## PROMPT
Reproduce verbatim the lines of the entries below, starting with the line that contains "Given: Go to first page in Items dialog pager" and going on through the line that contains "tap(16, 14)", with both of those lines included.

Dataset records:
— BEGIN —

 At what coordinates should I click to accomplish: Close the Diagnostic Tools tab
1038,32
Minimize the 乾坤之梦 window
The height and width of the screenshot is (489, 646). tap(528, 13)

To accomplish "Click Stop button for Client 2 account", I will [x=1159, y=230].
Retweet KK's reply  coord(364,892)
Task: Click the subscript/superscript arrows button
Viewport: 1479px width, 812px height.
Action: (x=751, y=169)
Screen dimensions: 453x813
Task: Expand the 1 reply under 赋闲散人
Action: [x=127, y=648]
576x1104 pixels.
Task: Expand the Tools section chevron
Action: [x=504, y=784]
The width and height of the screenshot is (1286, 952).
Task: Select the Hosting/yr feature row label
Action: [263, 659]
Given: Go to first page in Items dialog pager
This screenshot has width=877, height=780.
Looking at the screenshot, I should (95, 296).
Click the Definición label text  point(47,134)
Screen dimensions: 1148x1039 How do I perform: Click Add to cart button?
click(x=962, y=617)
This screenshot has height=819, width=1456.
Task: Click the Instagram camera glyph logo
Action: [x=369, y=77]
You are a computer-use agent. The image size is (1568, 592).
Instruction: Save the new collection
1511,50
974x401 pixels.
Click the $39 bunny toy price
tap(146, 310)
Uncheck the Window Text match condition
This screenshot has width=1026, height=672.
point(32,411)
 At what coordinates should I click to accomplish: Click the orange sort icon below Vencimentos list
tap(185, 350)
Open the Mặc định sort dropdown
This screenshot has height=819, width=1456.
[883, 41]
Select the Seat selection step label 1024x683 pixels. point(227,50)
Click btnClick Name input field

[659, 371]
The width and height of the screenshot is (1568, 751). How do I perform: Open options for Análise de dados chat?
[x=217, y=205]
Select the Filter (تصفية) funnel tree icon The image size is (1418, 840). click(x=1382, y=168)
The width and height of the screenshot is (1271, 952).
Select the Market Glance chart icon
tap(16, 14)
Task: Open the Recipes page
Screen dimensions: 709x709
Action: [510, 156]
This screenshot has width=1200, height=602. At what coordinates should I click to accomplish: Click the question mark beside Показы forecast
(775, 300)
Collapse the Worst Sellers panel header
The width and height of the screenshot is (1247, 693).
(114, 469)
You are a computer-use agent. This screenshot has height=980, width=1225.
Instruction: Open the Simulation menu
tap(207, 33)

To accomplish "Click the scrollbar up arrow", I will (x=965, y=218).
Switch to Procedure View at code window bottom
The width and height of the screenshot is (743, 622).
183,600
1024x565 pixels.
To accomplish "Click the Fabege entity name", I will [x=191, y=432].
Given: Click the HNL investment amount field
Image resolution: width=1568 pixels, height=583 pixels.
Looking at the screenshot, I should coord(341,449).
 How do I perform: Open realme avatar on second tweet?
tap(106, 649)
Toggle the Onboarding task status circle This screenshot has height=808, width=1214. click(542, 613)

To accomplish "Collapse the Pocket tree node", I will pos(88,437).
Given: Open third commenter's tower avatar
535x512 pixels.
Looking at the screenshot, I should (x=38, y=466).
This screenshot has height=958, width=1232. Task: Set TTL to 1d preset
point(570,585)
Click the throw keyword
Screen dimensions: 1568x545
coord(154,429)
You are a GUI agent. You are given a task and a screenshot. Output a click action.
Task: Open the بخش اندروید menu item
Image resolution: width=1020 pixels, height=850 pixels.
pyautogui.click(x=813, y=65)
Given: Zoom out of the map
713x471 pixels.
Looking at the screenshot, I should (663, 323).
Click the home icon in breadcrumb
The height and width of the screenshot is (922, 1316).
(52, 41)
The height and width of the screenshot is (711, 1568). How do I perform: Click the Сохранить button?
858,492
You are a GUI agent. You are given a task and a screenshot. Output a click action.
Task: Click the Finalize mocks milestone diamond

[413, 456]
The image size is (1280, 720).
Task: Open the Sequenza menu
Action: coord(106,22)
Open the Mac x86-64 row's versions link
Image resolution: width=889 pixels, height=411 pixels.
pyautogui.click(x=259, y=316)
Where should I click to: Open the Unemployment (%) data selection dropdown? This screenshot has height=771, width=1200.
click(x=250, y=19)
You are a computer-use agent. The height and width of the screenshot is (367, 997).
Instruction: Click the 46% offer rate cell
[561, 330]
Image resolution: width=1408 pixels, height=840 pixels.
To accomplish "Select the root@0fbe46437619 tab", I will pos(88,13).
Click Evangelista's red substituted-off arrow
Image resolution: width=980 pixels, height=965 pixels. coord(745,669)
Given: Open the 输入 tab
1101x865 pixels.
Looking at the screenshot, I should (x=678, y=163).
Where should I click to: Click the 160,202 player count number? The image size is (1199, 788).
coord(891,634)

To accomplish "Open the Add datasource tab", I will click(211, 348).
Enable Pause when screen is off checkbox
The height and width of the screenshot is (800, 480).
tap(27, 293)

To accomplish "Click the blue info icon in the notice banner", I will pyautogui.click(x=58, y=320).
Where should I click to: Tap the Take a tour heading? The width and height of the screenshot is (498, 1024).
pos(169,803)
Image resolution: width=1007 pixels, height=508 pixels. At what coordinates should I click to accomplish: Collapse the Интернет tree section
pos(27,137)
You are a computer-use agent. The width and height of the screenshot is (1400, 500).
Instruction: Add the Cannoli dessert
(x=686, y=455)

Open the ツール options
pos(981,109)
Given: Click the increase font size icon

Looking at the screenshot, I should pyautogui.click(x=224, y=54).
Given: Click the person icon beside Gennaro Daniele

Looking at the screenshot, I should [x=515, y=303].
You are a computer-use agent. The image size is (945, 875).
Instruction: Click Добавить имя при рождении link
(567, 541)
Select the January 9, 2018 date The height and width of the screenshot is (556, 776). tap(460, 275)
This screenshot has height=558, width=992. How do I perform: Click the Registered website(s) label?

— END —

## TASK RESULT
Given: Go to first page in Items dialog pager
This screenshot has width=877, height=780.
Looking at the screenshot, I should (95, 296).
Click the Definición label text  point(47,134)
Screen dimensions: 1148x1039 How do I perform: Click Add to cart button?
click(x=962, y=617)
This screenshot has height=819, width=1456.
Task: Click the Instagram camera glyph logo
Action: [x=369, y=77]
You are a computer-use agent. The image size is (1568, 592).
Instruction: Save the new collection
1511,50
974x401 pixels.
Click the $39 bunny toy price
tap(146, 310)
Uncheck the Window Text match condition
This screenshot has width=1026, height=672.
point(32,411)
 At what coordinates should I click to accomplish: Click the orange sort icon below Vencimentos list
tap(185, 350)
Open the Mặc định sort dropdown
This screenshot has height=819, width=1456.
[883, 41]
Select the Seat selection step label 1024x683 pixels. point(227,50)
Click btnClick Name input field

[659, 371]
The width and height of the screenshot is (1568, 751). How do I perform: Open options for Análise de dados chat?
[x=217, y=205]
Select the Filter (تصفية) funnel tree icon The image size is (1418, 840). click(x=1382, y=168)
The width and height of the screenshot is (1271, 952).
Select the Market Glance chart icon
tap(16, 14)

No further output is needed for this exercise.